Cyclic AMP-dependent Cl^- secretion induced by thromboxane A₂ in isolated human colon

Increased release of thromboxane A₂ (TXA₂) has been shown to be involved in inflammatory bowel diseases. In the present study, we have investigated the effect of a stable TXA₂ analogue (STA₂) on the electrical parameters in isolated human colonic mucosa.
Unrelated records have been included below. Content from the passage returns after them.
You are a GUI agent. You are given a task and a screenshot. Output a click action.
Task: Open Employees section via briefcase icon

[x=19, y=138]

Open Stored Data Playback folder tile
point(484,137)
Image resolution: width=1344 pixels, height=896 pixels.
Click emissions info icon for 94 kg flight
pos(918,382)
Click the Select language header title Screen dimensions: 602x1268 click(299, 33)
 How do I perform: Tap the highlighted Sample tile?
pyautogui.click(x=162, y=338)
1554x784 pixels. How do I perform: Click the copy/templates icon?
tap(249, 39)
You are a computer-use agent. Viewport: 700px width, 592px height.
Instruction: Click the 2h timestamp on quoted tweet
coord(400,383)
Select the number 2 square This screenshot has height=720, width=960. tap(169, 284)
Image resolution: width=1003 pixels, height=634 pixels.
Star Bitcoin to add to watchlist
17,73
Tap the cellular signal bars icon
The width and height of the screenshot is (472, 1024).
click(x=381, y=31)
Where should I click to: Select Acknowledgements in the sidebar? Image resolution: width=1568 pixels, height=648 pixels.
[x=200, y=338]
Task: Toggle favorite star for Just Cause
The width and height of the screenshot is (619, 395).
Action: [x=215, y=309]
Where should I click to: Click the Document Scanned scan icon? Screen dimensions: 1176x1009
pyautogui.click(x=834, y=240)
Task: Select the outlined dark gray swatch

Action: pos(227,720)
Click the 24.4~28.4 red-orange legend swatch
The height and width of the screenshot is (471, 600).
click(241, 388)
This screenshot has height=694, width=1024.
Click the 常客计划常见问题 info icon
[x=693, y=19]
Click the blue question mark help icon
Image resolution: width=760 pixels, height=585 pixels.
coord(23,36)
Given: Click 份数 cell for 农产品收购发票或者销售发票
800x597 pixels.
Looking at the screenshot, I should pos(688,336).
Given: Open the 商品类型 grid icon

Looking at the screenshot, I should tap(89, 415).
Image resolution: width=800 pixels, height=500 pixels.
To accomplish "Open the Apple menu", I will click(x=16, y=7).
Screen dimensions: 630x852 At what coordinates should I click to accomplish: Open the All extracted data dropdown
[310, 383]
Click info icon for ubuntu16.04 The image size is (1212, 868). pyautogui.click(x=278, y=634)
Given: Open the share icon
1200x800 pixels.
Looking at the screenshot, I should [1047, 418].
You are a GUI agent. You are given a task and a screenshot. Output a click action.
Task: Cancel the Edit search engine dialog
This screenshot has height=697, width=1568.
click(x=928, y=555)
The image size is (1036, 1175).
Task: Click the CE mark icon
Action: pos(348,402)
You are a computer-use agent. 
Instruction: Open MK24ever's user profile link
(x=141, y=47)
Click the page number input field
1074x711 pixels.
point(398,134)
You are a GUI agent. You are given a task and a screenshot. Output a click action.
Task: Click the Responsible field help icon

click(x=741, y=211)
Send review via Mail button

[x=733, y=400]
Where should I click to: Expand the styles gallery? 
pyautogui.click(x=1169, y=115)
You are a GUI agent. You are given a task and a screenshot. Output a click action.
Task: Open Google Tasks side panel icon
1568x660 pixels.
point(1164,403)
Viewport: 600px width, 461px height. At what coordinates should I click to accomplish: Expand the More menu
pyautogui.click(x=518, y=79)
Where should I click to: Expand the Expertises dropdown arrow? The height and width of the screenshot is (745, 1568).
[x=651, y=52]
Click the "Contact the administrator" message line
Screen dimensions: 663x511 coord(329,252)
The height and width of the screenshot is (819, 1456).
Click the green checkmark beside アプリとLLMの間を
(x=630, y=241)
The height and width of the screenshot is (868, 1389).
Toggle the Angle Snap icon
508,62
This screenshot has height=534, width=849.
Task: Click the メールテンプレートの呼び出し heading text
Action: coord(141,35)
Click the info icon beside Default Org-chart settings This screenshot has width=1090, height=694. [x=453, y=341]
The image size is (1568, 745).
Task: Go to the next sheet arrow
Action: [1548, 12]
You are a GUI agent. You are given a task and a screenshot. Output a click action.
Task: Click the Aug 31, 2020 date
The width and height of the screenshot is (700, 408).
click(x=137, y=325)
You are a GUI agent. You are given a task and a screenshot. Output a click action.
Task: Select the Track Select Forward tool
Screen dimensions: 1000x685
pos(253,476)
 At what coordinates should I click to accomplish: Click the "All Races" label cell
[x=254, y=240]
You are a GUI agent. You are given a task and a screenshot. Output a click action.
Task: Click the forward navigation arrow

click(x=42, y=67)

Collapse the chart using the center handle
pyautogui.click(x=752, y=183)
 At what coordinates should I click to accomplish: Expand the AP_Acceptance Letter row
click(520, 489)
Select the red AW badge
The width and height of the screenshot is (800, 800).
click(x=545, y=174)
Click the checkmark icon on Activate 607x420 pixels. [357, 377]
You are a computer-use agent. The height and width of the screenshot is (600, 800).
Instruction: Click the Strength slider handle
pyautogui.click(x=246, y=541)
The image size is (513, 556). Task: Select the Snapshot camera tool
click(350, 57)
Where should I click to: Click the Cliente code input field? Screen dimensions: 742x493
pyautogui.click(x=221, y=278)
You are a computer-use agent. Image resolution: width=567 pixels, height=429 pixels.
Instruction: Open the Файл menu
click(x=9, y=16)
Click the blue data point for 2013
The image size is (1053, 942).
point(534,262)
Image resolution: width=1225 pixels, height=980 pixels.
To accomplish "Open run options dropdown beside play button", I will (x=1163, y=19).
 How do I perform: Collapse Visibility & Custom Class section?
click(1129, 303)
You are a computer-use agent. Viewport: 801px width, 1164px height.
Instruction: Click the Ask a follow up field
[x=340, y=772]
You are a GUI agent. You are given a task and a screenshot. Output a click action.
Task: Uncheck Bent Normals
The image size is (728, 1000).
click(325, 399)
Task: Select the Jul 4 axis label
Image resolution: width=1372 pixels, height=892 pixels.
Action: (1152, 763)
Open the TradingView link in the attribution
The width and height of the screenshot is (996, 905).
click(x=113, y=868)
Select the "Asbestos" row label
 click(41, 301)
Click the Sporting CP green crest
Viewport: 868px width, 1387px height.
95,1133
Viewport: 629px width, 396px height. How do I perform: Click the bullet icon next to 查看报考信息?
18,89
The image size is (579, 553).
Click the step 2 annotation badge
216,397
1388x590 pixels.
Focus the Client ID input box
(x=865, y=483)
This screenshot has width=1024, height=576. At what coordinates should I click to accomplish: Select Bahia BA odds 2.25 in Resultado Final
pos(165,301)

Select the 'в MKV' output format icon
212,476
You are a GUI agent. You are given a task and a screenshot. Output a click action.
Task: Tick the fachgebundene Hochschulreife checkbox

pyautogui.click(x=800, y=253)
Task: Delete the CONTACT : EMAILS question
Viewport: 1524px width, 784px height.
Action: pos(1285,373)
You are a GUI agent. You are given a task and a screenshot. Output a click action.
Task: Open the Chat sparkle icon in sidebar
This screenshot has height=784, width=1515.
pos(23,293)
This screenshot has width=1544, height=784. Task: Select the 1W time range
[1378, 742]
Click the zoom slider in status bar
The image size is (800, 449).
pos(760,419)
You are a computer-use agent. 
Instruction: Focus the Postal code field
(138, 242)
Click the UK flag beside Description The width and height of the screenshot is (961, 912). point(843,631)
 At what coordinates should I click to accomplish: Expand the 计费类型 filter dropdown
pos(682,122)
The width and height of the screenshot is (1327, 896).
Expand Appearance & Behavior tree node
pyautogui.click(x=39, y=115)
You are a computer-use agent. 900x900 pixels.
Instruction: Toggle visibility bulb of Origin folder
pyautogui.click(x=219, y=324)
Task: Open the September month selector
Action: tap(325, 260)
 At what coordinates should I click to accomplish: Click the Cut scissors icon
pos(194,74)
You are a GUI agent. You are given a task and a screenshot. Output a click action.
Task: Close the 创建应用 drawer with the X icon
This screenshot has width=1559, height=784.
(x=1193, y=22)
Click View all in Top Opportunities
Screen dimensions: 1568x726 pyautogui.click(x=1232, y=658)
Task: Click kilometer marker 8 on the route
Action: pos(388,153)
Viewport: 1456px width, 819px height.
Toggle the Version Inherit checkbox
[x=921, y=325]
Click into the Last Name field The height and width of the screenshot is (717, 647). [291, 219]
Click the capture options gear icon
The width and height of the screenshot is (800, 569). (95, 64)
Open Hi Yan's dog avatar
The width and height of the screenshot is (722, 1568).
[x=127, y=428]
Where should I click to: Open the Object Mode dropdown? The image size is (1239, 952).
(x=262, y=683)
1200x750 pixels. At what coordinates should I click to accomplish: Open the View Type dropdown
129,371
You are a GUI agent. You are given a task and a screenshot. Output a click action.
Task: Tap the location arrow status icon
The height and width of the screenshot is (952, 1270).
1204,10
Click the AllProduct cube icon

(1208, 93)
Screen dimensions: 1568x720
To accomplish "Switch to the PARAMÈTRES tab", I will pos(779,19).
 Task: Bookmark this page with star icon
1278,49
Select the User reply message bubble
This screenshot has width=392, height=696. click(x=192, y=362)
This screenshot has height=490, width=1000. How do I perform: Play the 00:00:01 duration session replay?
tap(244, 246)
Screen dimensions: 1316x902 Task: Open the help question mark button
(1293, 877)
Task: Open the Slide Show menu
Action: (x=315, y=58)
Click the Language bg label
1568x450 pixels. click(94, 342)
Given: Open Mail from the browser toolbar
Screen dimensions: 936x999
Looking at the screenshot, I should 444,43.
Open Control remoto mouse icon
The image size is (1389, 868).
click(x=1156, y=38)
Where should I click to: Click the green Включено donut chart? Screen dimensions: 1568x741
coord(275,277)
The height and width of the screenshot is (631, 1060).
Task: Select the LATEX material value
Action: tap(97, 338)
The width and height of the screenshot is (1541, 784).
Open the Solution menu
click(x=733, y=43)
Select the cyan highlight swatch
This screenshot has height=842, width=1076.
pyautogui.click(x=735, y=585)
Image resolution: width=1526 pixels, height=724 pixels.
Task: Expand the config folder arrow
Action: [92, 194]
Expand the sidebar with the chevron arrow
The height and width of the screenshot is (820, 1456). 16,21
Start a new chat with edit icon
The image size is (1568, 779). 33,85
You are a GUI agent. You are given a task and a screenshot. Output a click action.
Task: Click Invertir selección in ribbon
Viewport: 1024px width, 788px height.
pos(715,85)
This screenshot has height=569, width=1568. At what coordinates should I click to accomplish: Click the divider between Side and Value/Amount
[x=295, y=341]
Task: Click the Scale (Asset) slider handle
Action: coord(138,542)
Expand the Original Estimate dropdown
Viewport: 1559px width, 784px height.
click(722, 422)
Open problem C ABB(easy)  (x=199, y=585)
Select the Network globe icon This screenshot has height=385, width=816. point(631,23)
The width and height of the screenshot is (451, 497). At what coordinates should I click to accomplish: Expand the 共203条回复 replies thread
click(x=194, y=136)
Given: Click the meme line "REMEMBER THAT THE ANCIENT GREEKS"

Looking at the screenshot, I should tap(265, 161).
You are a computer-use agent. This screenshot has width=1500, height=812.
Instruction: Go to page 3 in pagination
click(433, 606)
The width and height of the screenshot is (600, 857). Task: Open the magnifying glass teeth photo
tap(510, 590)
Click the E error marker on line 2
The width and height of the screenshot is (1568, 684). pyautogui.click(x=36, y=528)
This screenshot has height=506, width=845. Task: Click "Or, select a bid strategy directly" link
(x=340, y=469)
In the human mucosa set between Ussing chambers, STA₂ stimulated Cl^- secretion in a concentration-dependent manner with an EC₅₀ of 0.06 μM. The STA₂-induced Cl^- secretion was significantly inhibited by ONO-3708 (10 μM), a specific TXA₂ receptor antagonist. The effect of STA₂ (0.3 μM) was independent of the colonic segment from which the tissue was obtained, from caecum to rectum. Chromanol 293B, an inhibitor of the cAMP-dependent KvLQT1 channel, attenuated the STA₂-induced Cl^- secretion in the human colonic mucosa (IC₅₀ value 1.18 μM). We found that KvLQT1 mRNA and protein were expressed in all the tested segments of the human colon. The STA₂-induced Cl^- secretion was significantly inhibited by 8-bromo-2′-monobutyryladenosine-3′,5′-cyclic monophosphorothioate (50 μM), a membrane-permeant cAMP antagonist. STA₂ (0.3 μM) significantly increased the intracellular cAMP levels and the short-circuit current via TXA₂ receptor in a human colonic cell line. These results suggest that the TXA₂-induced Cl^- secretion in the colon is mediated via the cAMP pathway in addition to the Ca²⁺-calmodulin pathway which was previously reported.